Where is the evidence for ERA? Time’s up for Australia’s research evaluation system


Research at Australian universities has been scrutinised through the Australian Research Council’s (ARC) assessment exercise, Excellence in Research for Australia, since 2010.

A companion Engagement and Impact Assessment exercise began in 2018. The time and costs for universities of running these exercises (the ARC collected this information when ERA began but never released it) and the value they generate for universities, government, industry and the public are unknown.

It’s difficult to see how any future versions can be justified without evidence of a healthy return on investment.

The question of future assessment exercises is now in the spotlight. The ARC recently completed a review of ERA and EIA to “ensure the national research assessments address Australia’s future needs”.

The review’s terms of reference included consideration of “the purpose and value of research evaluation, including how it can further contribute to the Government’s science, research and innovation agendas”. This is important, as no evidence has ever been provided of exactly how the government, industry or community uses assessments for informing agendas.

The review received 112 submissions in response to a consultation paper. Most came from universities, peak bodies/associations and various service providers and consultants. No responses were received from the sectors that supposedly benefit from these exercises, namely government, industry and the community.

What are the issues with the system?

A review advisory committee was then appointed to consider key issues and make recommendations to the ARC CEO. The committee readily identified key concerns about how the assessments work, such as rating scales, streamlining and automation, evaluation cycles and eligibility requirements.
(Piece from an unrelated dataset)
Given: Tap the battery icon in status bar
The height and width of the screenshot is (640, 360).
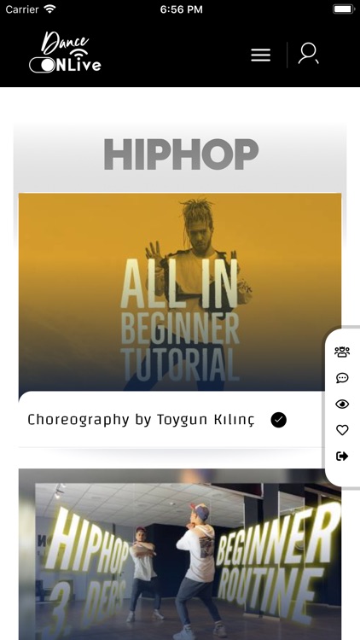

These matters also came up in university submissions.

But what came through most clearly from universities were the mixed views about the value of assessments as a whole. By extension, there is a question mark over whether they should continue if their utility cannot be clearly demonstrated.

While EIA has been run only once, there have now been four rounds of ERA overseen by four different ministers. Each round has culminated in a detailed national report with a minister’s foreword that consistently focuses on the same two matters:

  • ERA results provide assurance of the government’s investment in the research sector
  • the results will inform and guide future strategies and investments.

In other words, there has been an overreaching focus on justification for the exercise and on its purported utility. But how convincing is this?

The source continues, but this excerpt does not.